But Republicans want those districts back — and Democrats plan to keep pushing for the seats in which they came up just short.
In a sign of just how enthusiastic members of both parties are about the presidential election year, dozens of candidates have filed to run for the most competitive seats. Those candidates will have to win a majority of the vote to avoid a May 26 runoff, and in several cases the fields are so crowded that a runoff is almost certain.
Six Republicans are fighting for the right to take on Rep. Lizzie Fletcher (D), who ousted a Republican incumbent in a suburban Houston district that Hillary Clinton won by just over a percentage point in 2016.
Republicans expect Wesley Hunt, an Iraq war veteran, to lead the GOP field; Hunt has lapped his rivals in fundraising and spending, though former Bellaire Mayor Cindy Siegel (R) has spent more than half a million dollars on her campaign.
In Dallas, Rep. Colin Allred (D) will face the winner of a five-way Republican primary. Businesswoman Genevieve Collins (R) leads the field, ahead of retired Navy SEAL Floyd McLendon (R), who may force Collins into a runoff. Clinton won the 32nd district by a two-point margin in 2016.
Democrats see their best opportunity to add to their House majority in a sprawling rural district that stretches from the El Paso suburbs all the way to San Antonio, a rural seat held by Rep. Will Hurd (R), who is retiring at the end of his current term.
Hurd won reelection in 2018 by just under 1,000 votes. His rival that year, Iraq war veteran Gina Ortiz Jones (D), is back for a second try. Nine Republicans are running, led by Burt Jones (R), a former civil servant, and Tony Gonzales, a retired Navy veteran who deployed to both Iraq and Afghanistan. Most Republicans expect Jones and Gonzales to head to a runoff.
Ortiz Jones “ran very well last time, came very close. That experience and that campaign infrastructure and the lack of an incumbent opponent puts her over the top,” Jillson said.
Democrats also have high hopes for the 24th district, where Rep. Kenny Marchant (R) won reelection by just three percentage points in 2018. Beth Van Duyne (R), the former mayor of Irving, is the most likely Republican nominee.
Democrats face a contested primary between Kim Olson and Candace Valenzuela, both former local school district officials, and Jan McDowell, the nominee against Marchant in both 2016 and 2018 who maintains good relations with district Democrats. Olson and Valenzuela appear headed to a runoff.
Two Democrats are also likely headed to a runoff in the 10th district, where Rep. Michael McCaul (R) held off attorney and civil rights activist Mike Siegel (D) by just five points two years ago. Siegel is likely to lead the Democratic field, but he could face a runoff against either Pritesh Gandhi, a physician, or Shannon Hutcheson, an attorney.
The party will almost certainly not face a runoff in the 21st district, in between San Antonio and Austin. Rep. Chip Roy (R) won his seat by a 2.5-percent margin in 2018, and this time he will face Wendy Davis (D), the former state senator who ran for governor in 2014.

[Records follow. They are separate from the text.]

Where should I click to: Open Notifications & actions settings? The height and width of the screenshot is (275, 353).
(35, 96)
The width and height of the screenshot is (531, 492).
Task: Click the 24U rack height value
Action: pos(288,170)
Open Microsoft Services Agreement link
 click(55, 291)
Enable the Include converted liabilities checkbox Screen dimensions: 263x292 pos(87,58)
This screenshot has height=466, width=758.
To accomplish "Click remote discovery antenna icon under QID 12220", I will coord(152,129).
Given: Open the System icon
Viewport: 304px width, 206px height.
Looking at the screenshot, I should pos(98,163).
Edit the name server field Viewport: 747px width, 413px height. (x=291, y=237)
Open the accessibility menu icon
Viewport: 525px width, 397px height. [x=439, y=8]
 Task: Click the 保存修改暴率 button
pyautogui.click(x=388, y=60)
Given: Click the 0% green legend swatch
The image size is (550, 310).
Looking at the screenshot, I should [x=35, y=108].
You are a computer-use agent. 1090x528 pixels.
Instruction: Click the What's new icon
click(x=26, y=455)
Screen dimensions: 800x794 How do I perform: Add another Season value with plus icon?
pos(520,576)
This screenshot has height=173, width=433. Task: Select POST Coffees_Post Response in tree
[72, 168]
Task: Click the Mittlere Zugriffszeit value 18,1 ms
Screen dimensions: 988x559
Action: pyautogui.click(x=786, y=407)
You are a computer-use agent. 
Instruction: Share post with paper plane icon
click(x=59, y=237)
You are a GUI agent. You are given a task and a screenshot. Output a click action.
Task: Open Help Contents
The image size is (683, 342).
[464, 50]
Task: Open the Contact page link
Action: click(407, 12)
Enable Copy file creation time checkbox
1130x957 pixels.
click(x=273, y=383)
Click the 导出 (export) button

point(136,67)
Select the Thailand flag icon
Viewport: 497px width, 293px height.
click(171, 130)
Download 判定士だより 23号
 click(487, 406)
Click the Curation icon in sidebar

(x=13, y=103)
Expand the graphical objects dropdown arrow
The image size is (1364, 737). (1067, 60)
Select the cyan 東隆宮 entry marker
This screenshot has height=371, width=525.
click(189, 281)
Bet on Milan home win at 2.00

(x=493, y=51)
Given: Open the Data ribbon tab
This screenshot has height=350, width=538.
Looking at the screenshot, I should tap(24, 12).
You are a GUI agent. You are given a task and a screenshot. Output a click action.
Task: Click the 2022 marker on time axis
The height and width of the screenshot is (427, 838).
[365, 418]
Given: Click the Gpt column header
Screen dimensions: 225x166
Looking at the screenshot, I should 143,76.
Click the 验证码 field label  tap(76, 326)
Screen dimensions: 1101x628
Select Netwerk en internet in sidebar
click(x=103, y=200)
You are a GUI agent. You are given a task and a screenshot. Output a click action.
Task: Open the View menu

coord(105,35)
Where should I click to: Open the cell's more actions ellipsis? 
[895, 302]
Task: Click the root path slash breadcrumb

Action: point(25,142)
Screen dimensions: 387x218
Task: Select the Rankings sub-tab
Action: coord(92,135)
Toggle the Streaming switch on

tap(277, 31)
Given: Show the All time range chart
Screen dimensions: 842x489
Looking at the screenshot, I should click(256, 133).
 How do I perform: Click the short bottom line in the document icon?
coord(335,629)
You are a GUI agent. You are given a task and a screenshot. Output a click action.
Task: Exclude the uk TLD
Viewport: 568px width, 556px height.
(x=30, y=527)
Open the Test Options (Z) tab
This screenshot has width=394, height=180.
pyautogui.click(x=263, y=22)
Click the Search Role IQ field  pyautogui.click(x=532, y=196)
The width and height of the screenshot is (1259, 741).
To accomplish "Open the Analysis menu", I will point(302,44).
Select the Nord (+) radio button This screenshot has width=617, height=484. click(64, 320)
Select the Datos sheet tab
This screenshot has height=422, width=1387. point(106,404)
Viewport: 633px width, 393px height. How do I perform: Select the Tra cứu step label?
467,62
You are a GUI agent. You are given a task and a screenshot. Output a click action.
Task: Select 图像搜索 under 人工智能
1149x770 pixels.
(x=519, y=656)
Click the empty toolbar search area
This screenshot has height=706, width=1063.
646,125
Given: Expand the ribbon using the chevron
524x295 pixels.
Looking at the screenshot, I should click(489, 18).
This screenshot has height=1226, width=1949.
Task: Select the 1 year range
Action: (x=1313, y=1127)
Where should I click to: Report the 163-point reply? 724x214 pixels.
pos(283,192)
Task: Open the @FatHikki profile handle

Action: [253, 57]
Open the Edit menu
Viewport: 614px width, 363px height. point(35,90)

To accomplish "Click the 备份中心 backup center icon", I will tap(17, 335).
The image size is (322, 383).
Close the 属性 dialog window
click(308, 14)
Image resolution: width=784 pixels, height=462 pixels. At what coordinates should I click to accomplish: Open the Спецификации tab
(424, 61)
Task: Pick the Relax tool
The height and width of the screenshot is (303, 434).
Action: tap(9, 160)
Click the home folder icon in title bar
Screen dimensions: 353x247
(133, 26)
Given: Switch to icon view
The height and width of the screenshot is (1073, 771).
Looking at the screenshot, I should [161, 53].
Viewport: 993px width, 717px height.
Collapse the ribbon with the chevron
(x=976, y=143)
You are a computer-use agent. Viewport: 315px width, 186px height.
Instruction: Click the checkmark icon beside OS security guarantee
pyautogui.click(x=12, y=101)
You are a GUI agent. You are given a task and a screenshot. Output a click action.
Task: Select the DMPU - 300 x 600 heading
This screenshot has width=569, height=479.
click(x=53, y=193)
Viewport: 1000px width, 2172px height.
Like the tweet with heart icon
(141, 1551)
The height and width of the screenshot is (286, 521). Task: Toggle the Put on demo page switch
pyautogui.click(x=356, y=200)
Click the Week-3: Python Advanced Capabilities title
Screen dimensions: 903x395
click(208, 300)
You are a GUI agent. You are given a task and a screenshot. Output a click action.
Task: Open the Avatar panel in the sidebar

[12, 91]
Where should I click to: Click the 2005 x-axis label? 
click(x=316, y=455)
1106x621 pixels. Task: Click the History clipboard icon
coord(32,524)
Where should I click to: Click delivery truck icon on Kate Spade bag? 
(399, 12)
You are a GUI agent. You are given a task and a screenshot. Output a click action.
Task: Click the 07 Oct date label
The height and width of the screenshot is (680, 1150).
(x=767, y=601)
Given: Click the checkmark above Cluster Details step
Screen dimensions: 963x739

A wild field of 15 Republicans are hoping to succeed another Texas retiree, Rep. Pete Olson (R). Most Republicans believe a runoff will come down to two of three leading candidates: Kathaleen Wall (R), a businesswoman who ran for Congress in a nearby district in 2018; Troy Nehls, the Fort Bend County sheriff; and Pierce Bush, the grandson of former President George H.W. Bush.
Olson beat Sri Preston Kulkarni, a former foreign service officer, by just five points in 2018. Kulkarni is back for a second run in the Houston exurbs, where he has raised more than $1 million so far.
Many of the potentially competitive seats this year include women running strong campaigns for the Republican nomination. That is partly a recognition, Texas Republicans said, that Democrats won a huge number of red districts across the country in 2018 on the strength of women candidates.
“The Texas Republican Party and conservatives have really made an effort to train and recruit more women, and I think we’re starting to see the fruits of that,” said Nancy Bocskor, a Republican fundraiser and director of the Center for Women in Politics and Public Policy at Texas Woman’s University. “We have found if we can get a Republican woman through a primary, there’s going to be a greater chance that she can win in November.”
As the jockeying for potentially competitive seats mounts, two incumbents find themselves with more pressing challenges from within their own party.
In the suburban Dallas Metroplex, Rep. Kay Granger (R) faces a surprisingly aggressive challenge from Chris Putnam, a former Colleyville city council member whose campaign has benefitted from advertising from the conservative Club for Growth. Those ads have attacked Granger as a big spender who is insufficiently supportive of President Trump.
“The Tea Party has waned all over the country and in Texas, but those kind of candidates are still challenging incumbents,” Jillson said.
Granger won Trump’s endorsement in December, and she has vastly outspent Putnam. The Congressional Leadership Fund, the largest House Republican super PAC, has dropped more than $1.2 million into ads both backing Granger and attacking Putnam.
And in the Rio Grande Valley, an ideological fight is playing out on the other side of the aisle. Jessica Cisneros, an attorney and liberal activist, is mounting a significant fight against Rep. Henry Cuellar (D), who Cisneros says is too conservative.
The U.S. Chamber of Commerce, which has increasingly backed Republicans in recent years, has spent on Cuellar’s behalf, while liberal groups like the Justice Democrats are working for Cisneros. Cisneros has support from Rep. Alexandria Ocasio-Cortez (D-N.Y.) and presidential candidates including Sens. Elizabeth Warren (D-Mass.) and Bernie Sanders (I-Vt.).
“This is more than just a conservative Democrat versus a progressive Democrat. This extends to a younger generation versus an older generation,” said Ed Espinoza, a Cisneros backer who runs the liberal group Progress Texas.
Despite her big-name backers, most Democrats expect Cuellar to keep his seat.
Democrats face longer odds in a race against Rep. Dan Crenshaw (R) in Houston’s northern suburbs. Crenshaw, a freshman who won his seat by seven points in 2018, will likely face attorney Sima Ladjevardian, a self-funder who campaigned for former Rep. Beto O’Rourke (D) in his 2018 Senate contest.
President Trump won Crenshaw’s district by a nine-point margin in 2016, though that edge was significantly slimmer than the margins by which Mitt Romney and John McCain won the seat in 2012 and 2008.
One of the Republicans who lost his reelection bid in 2018 is trying to return to Washington, albeit in a different district. Former Rep. Pete Sessions (R) is one of a dozen Republicans who will appear on the ballot to replace retiring Rep. Bill Flores (R) in the 17th district, a seat Trump won by 17 points in 2016. Sessions has spent more than any candidate except George Hindman, a businessman who has run for office before.
Though the primaries have raged with the expected partisan vigor, Texas Republicans say they are aiming to show a calmer, gentler side to voters this year. The state legislative session in 2019 was not dominated by the sorts of culture war issues that have riven Austin in recent years, by design.
“There wasn’t a bathroom bill introduced,” Bocskor said. “They did some really strategic moves and made strategic decisions to not alienate suburban women. This isn’t the 100 percent ban on abortion like you’re seeing in other southern states.”
“This state is growing,” Bocskor said. “So let’s not purposely alienate the swing voter, and those are suburban moms.”